Task to carry out — Copy the rows below word for word, from the line with "Viewport: 759px width, 1280px" to the line with "tap(739, 177)", both included. Omit the pictures from your copy.

Records of locating words and elements —
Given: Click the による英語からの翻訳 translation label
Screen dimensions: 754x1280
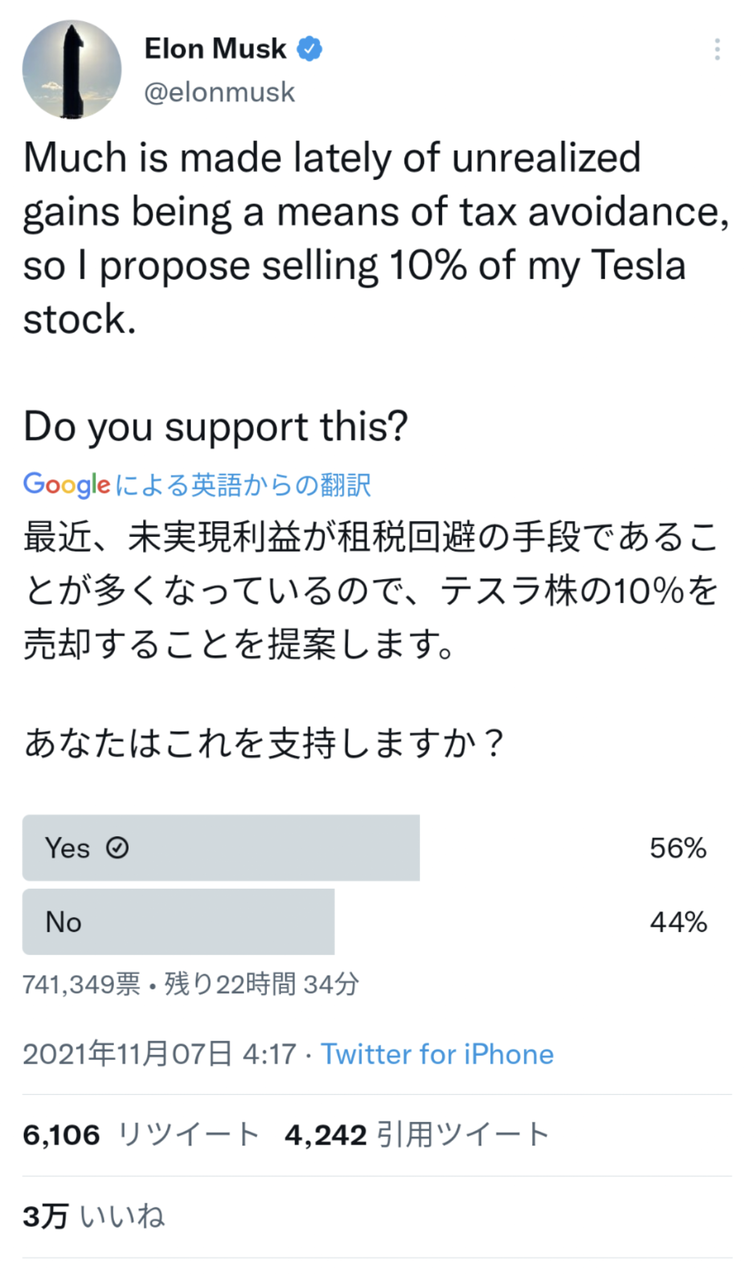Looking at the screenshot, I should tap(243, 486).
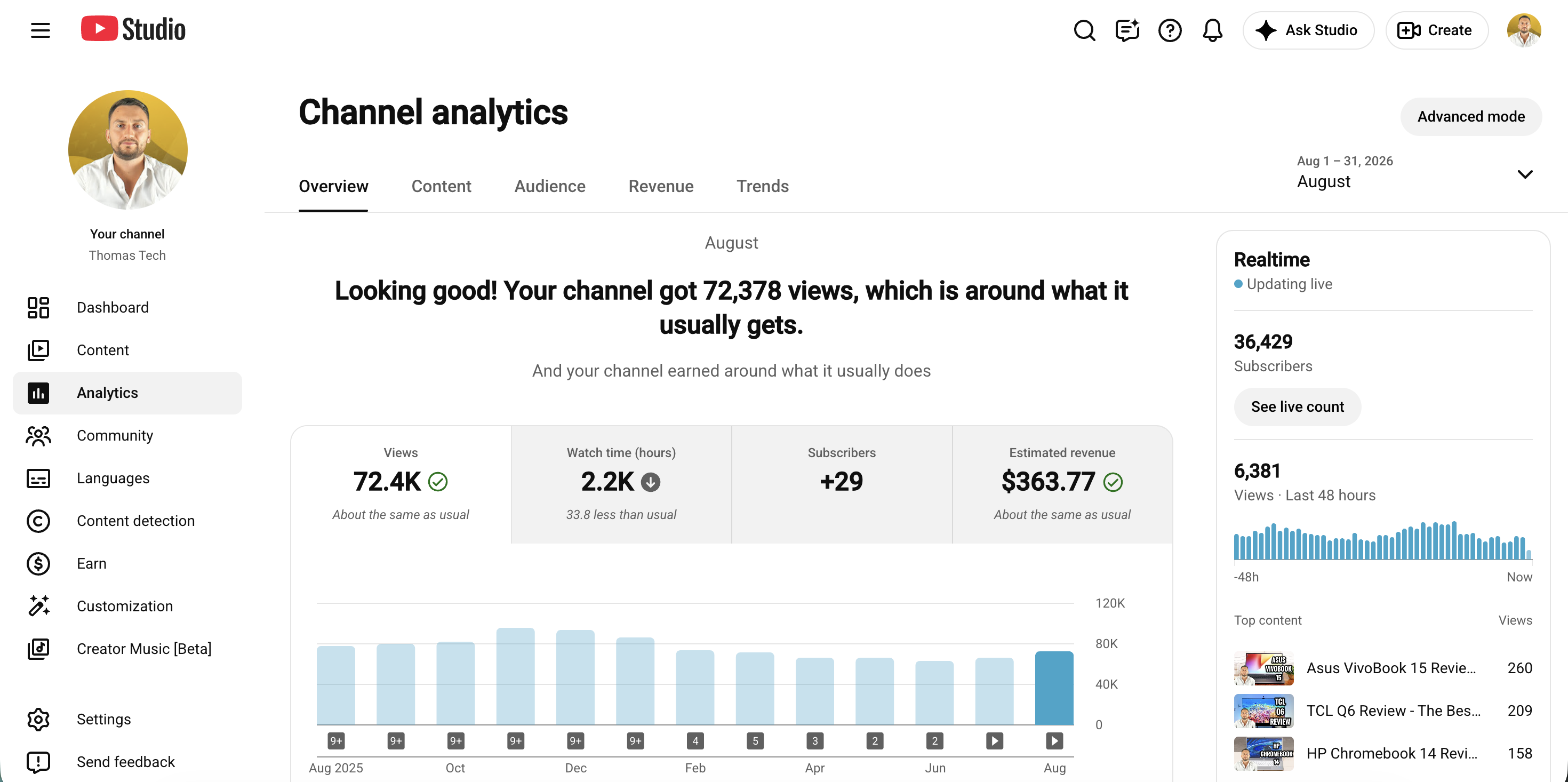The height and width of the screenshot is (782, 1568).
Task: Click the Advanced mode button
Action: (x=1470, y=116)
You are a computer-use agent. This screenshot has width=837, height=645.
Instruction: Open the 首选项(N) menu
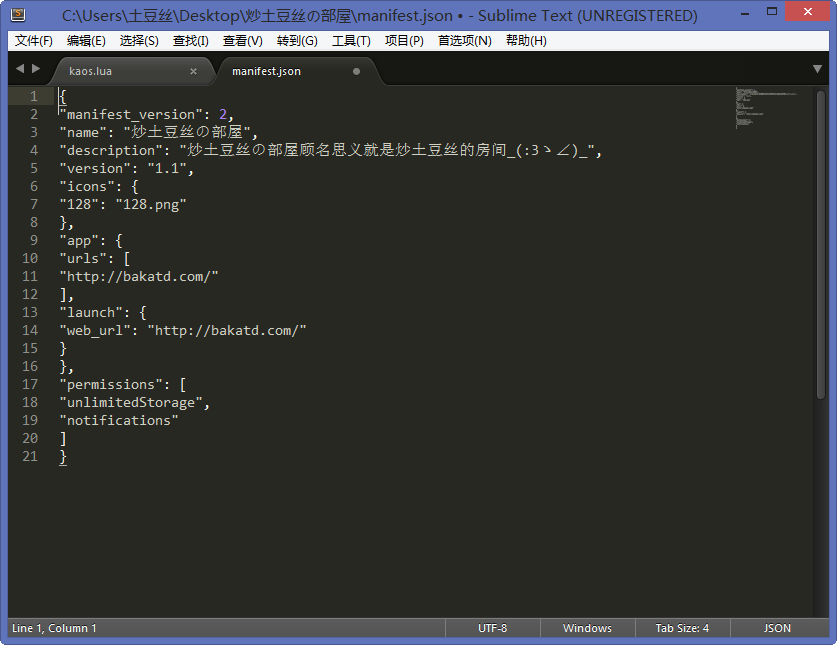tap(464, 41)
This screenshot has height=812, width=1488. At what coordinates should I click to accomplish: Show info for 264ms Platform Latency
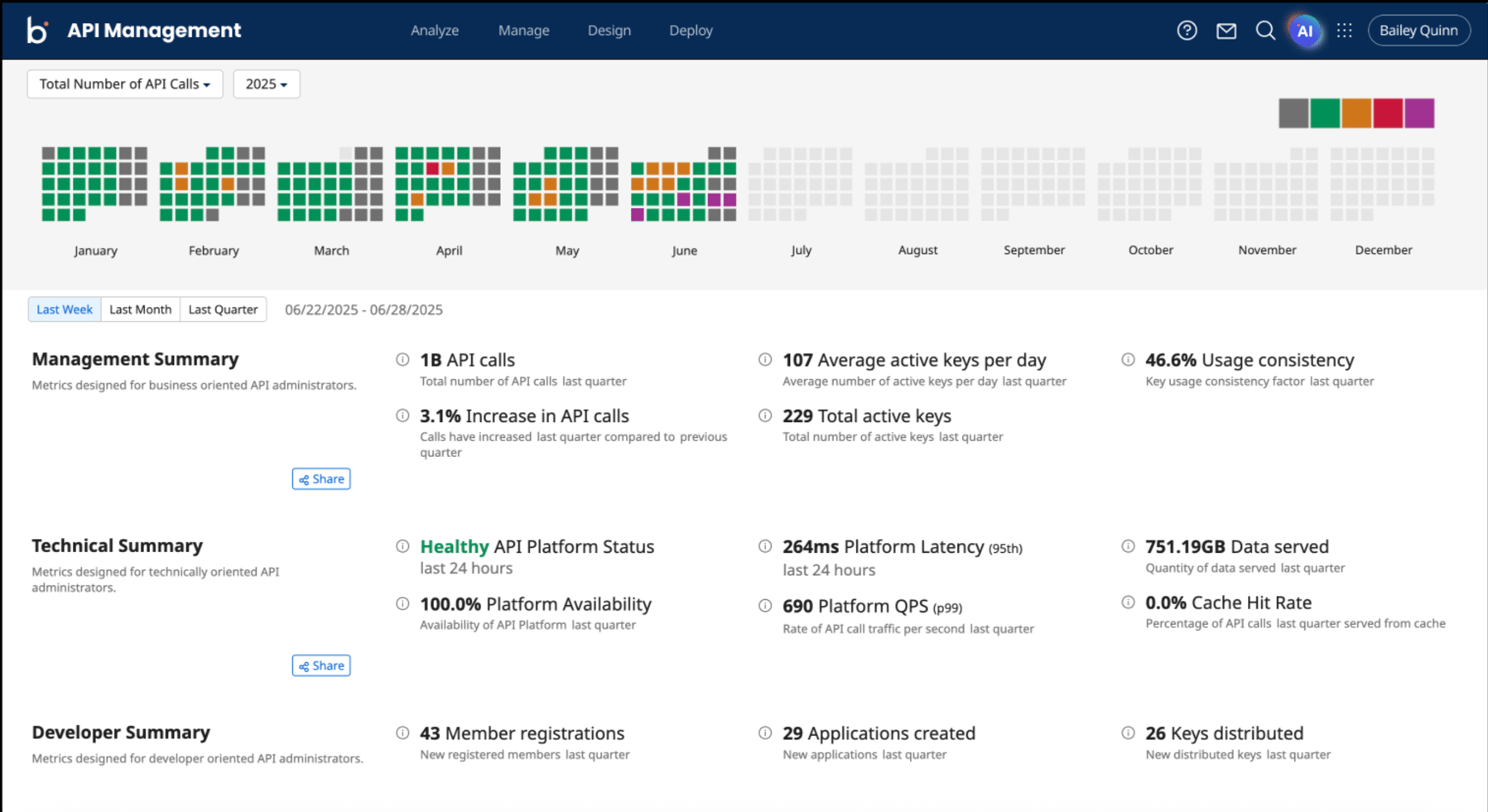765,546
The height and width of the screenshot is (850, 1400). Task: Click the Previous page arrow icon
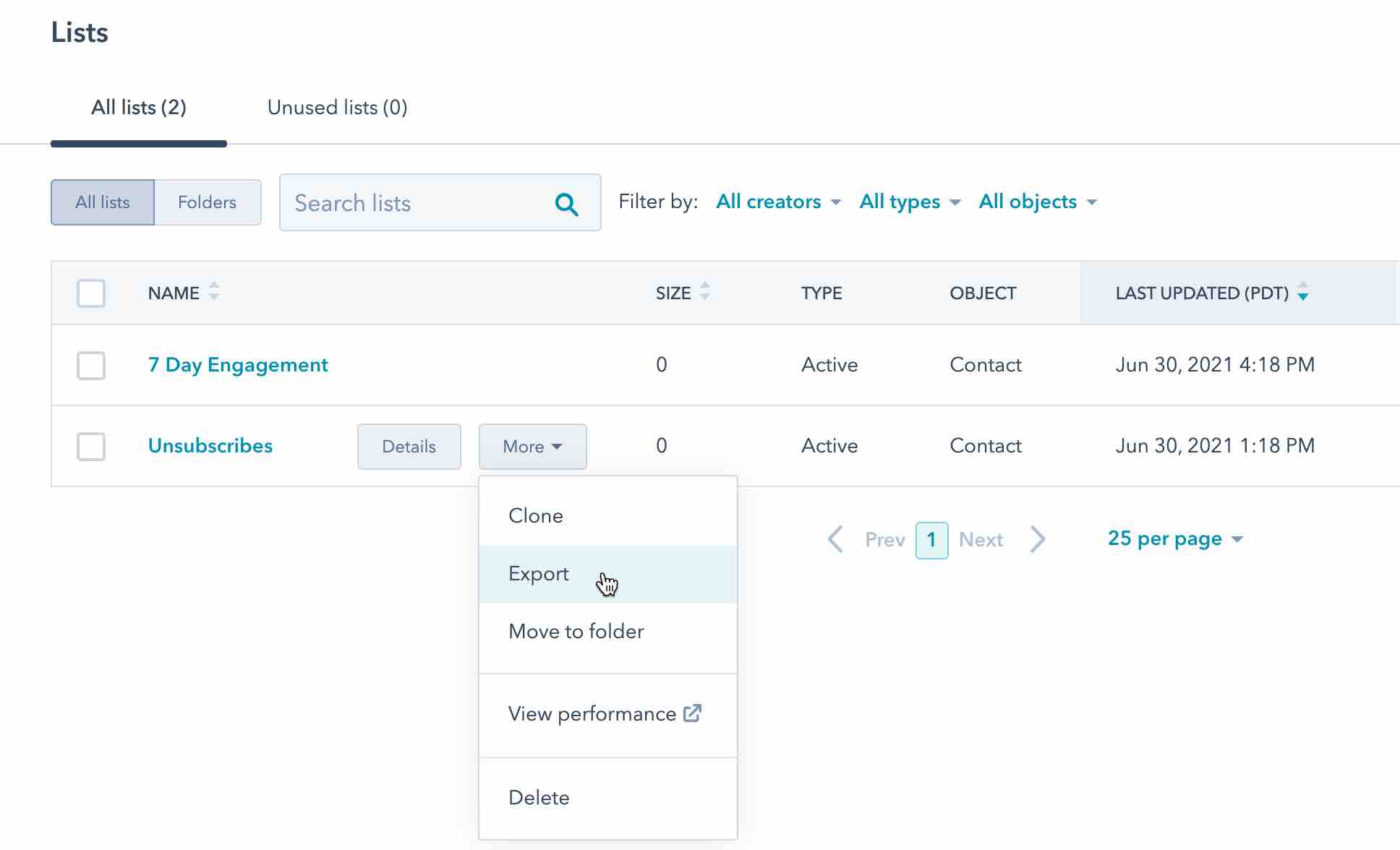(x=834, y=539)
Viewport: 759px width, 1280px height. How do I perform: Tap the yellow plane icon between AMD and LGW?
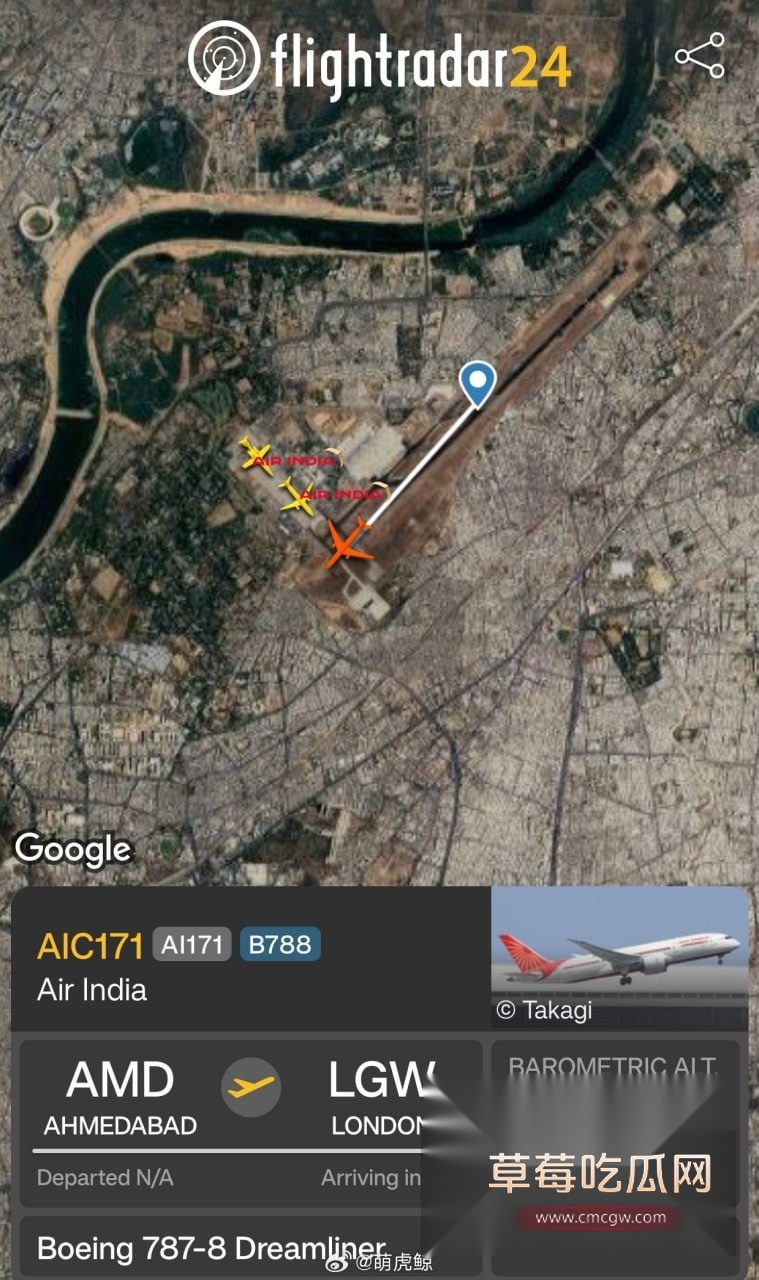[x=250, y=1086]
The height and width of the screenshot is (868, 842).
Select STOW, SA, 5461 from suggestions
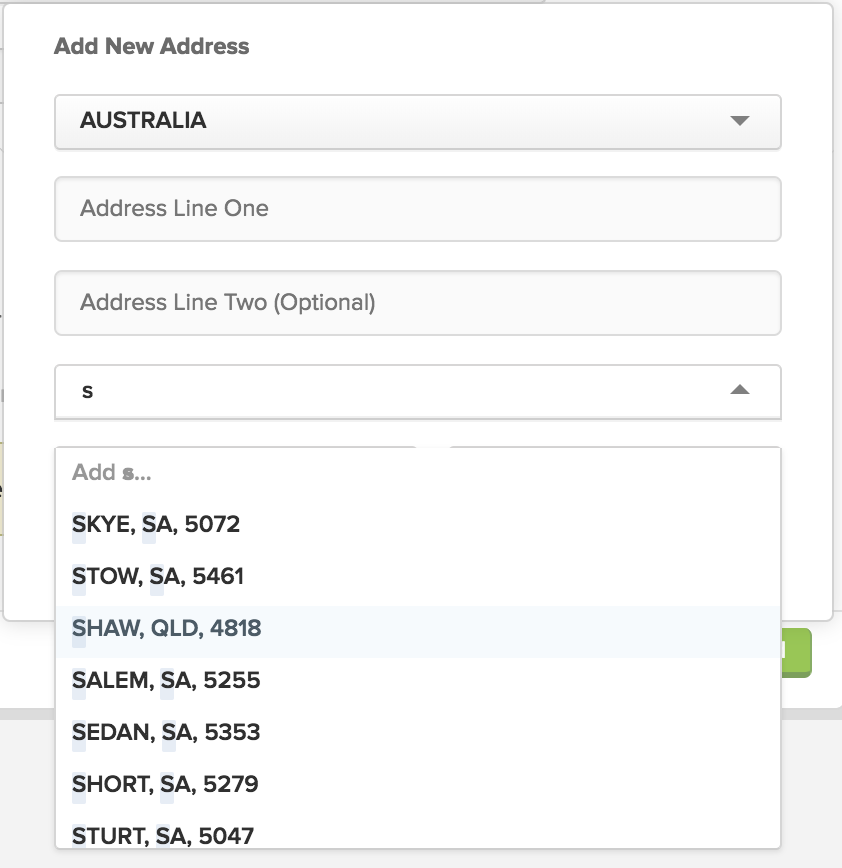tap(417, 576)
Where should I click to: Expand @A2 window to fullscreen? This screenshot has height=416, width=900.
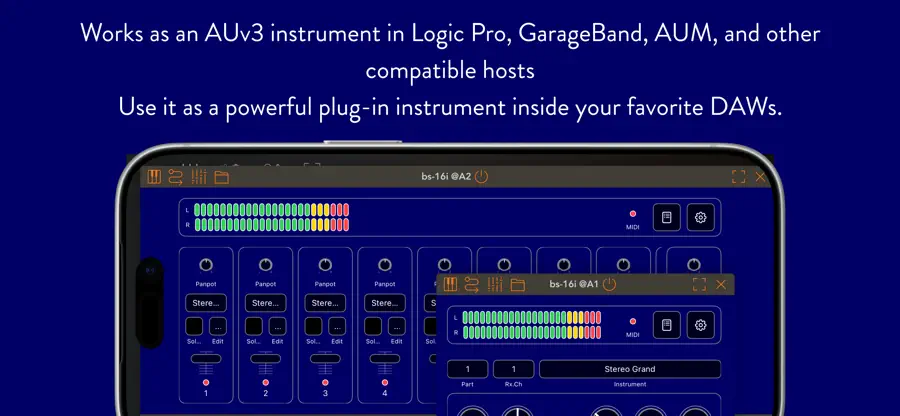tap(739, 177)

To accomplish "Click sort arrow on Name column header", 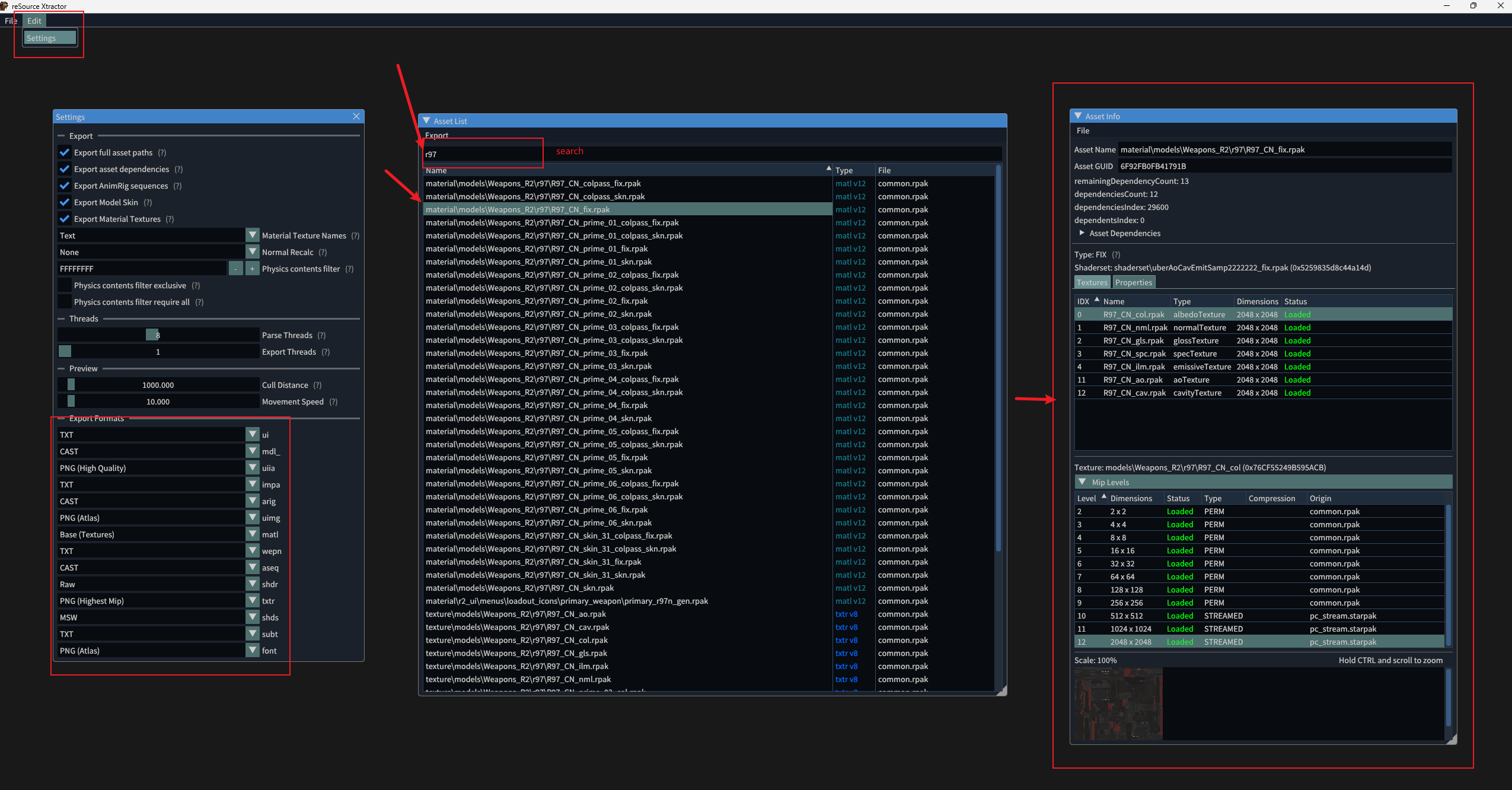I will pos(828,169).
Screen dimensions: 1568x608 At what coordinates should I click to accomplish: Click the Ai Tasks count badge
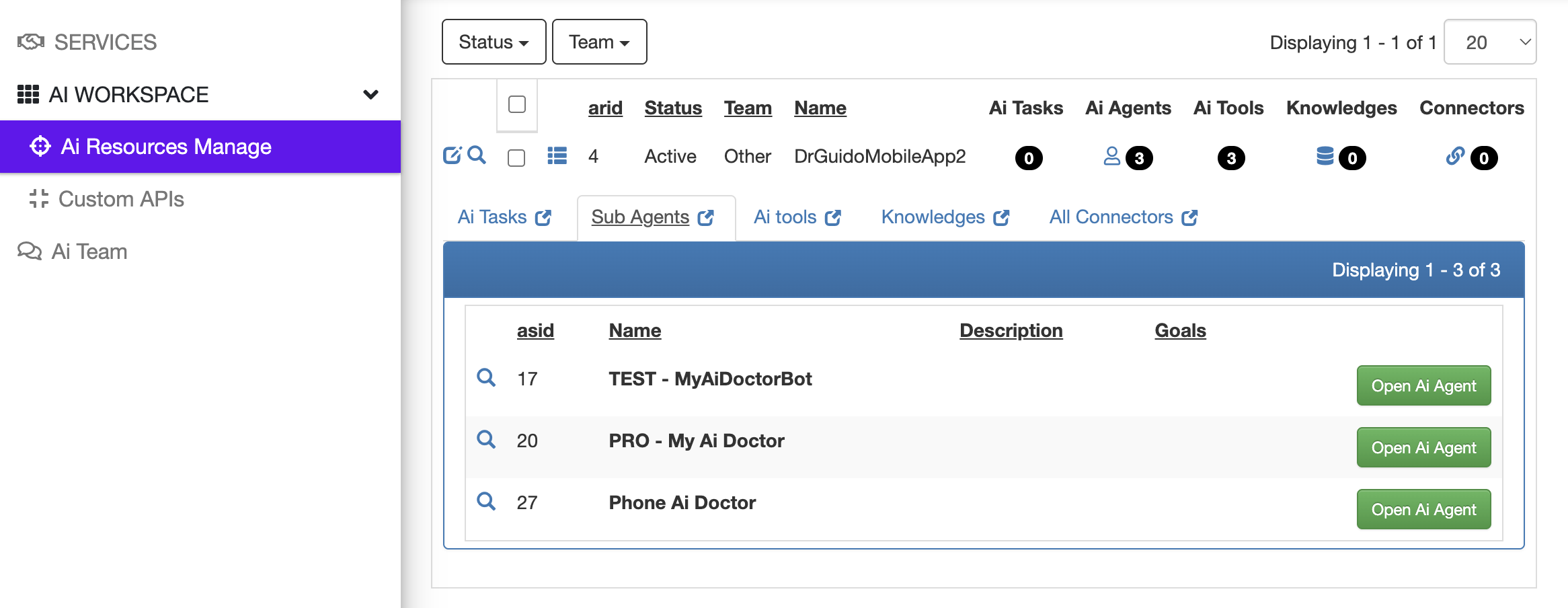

Correct result —
Viewport: 759px width, 1280px height. How do I perform: Tap the yellow plane icon between AMD and LGW?
[x=250, y=1086]
The height and width of the screenshot is (868, 842).
Select STOW, SA, 5461 from suggestions
tap(417, 576)
Where should I click to: Expand @A2 window to fullscreen? This screenshot has height=416, width=900.
tap(739, 177)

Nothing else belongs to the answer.